E' stata fatta un'
amara scoperta sul conto dello zucchero: un cucchiaino dopo l'altro, lo zucchero
potrebbe rubare preziosi anni di vita, e non solo perché ingrassa: uno studio su animali da laboratorio dimostra che poco zucchero
in più nella dieta accorcia la vita del 20 per cento. Pubblicato sulla rivista
Cell Metabolism, lo studio è stato diretto
da
Cynthia Kenyon dell'
Università di San Francisco.
Gli esperti hanno visto che aggiungendo solo un po' di glucosio alla normale dieta dei
vermetti C. elegans, da anni utilizzati
per studi sulla longevità, la loro vita si 'restringe'. I vermetti condividono con noi una serie di geni legati alla longevità,
e nel corso del tempo i ricercatori che in tutto il mondo sono impegnati in questo tipo di studi hanno scoperto che meccanismi
biologici affini controllano la nostra e la loro longevità.
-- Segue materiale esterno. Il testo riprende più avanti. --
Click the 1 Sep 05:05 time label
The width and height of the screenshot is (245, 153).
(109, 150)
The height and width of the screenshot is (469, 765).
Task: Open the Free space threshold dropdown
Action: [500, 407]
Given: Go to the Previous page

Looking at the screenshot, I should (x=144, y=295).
Molti di questi meccanismi hanno, non a caso, qualcosa a che vedere con l'ormone insulina e con altre molecole legate al metabolismo
del glucosio. Per trovare i meccanismi e i geni coinvolti negli effetti 'accorcia-vita' dello zucchero riscontrati nei vermetti,
i ricercatori si sono concentrati sui geni già noti per avere un ruolo sia nel metabolismo del glucosio, sia nella longevità.
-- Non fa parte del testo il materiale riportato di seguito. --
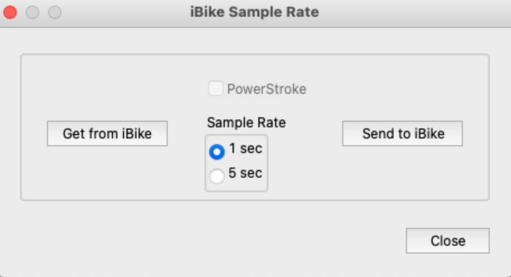
Task: Click the PowerStroke label text
Action: click(x=267, y=89)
E' emerso che mettendo fuori uso tali geni,
DAF-16 o
HSF-1, l'effetto deleterio dello zucchero svanisce ed i vermetti,
anche se mangiano glucosio, vivono altrettanto a lungo dei vermetti cui non viene dato lo zucchero. E' dunque presumibile,
dato che DAF-16 e HSF-1 sono coinvolti anche nella longevità dell'uomo, che anche per noi gli zuccheri in eccesso accorcino la vita,
e non solo per gli effetti di obesità e diabete.
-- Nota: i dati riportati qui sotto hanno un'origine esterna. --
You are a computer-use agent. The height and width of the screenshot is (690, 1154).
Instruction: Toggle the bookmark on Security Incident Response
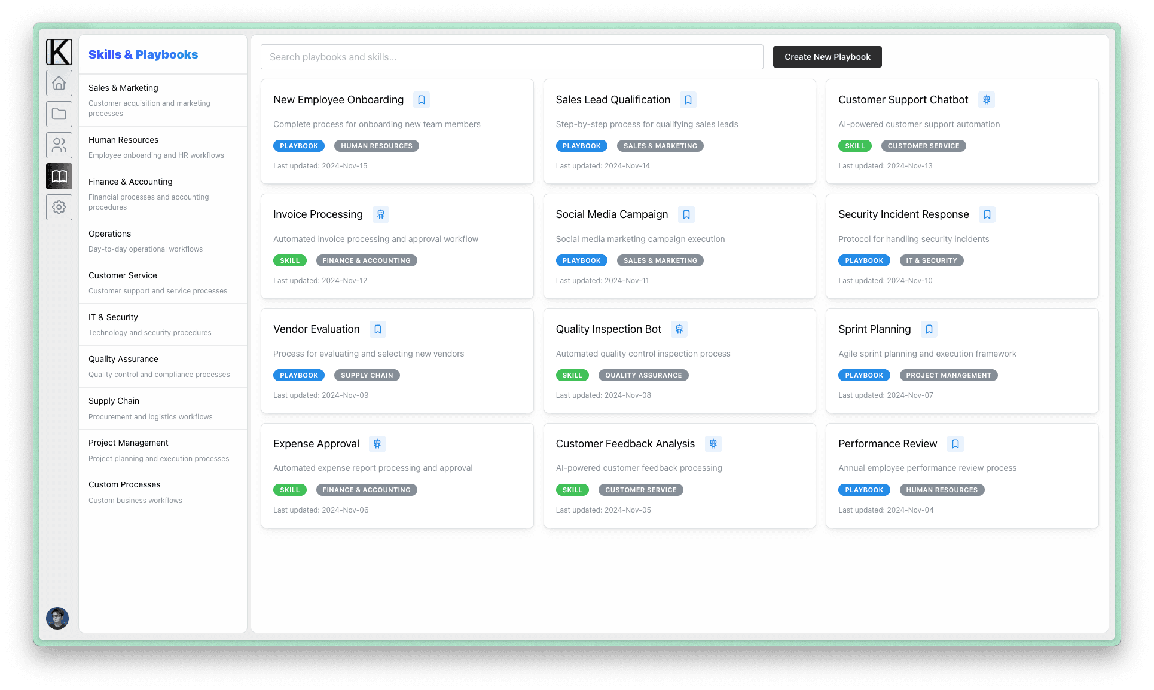(x=987, y=214)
Umani e vermi: qualche differenza c'è! Oggi la ricerca di sostanze in grado di rallentare l'invecchiamento è solo agli inizi.
E sebbene diversi studi abbiano indicato che c'è un rapporto tra alimentazione ipocalorica e rallentamento dei processi di invecchiamento,
i meccanismi che nei vermi - e nell'uomo, soprattutto - controllano questo rapporto sono ancora tutti da scoprire.